The national postal service operator Slovenská Pošta is warning people against a new type of fraudulent e-mail concerning customs clearance fees.
Recently, many people have received such e-mails from a sender pretending to be Slovenská Pošta, asking recipients to pay the customs clearance fees for a consignment. The postal service operator says that its logo has been exploited. People should not respond to such emails.
“Slovenská Pošta has never asked for fees via e-mails or text messages, not even for customs clearance,” its spokesperson Iveta Dorčáková said. “Clients pay customs clearance fees only when the item is delivered.”
Clients pay the fees either when taking the delivery from a courier or when picking up the delivery at the branch or at BalíkoBOX, i.e. a box for picking up the delivery, she added.
If people accept this fake request, the website will send them to a payment wall where they are required to type in details from their payment card.
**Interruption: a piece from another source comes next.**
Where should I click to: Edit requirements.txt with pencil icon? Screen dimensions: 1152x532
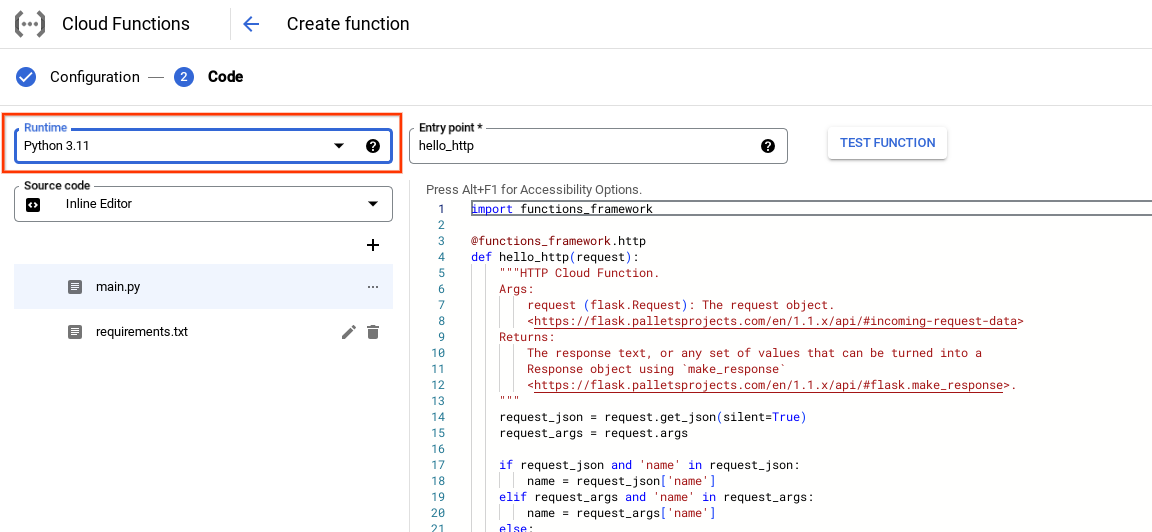348,332
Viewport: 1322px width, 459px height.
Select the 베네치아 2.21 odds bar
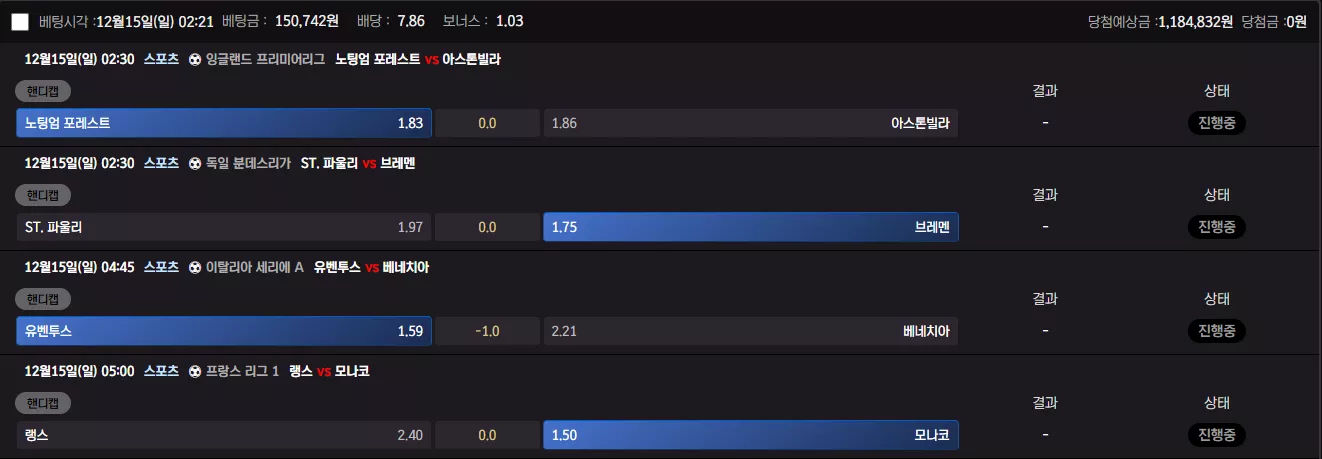click(x=751, y=331)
People should not accept the request, Slovenská Pošta stressed.
Slovenská Pošta also published examples of such fraudulent emails on its website.
How does it really work?
Usually, if people receive a shipment from abroad, the post office informs them in written form. They subsequently deal with the customs services on their own or via the post office based on the authorisation.
The post office asks people to send them only certain documents confirming the value of the goods (like a confirmation of payment for the goods, a receipt from the store or transaction details) and the kind of goods (like an order, an invoice, a picture from an online shop).
Slovenská Pošta then submits an electronic customs declaration to the relevant customs authorities. A customs officer then issues a document containing the exact payment and discharges the shipment subsequently delivered to the recipients. Only then do people pay the respective fees, which Slovenská Pošta sends to the Financial Administration.
Slovenská Pošta recommends against responding to these suspicious e-mails and providing any data from the card.
“If clients have already reacted to such an e-mail and paid a requested sum, we recommend turning to the law enforcement authorities,” Dorčáková said.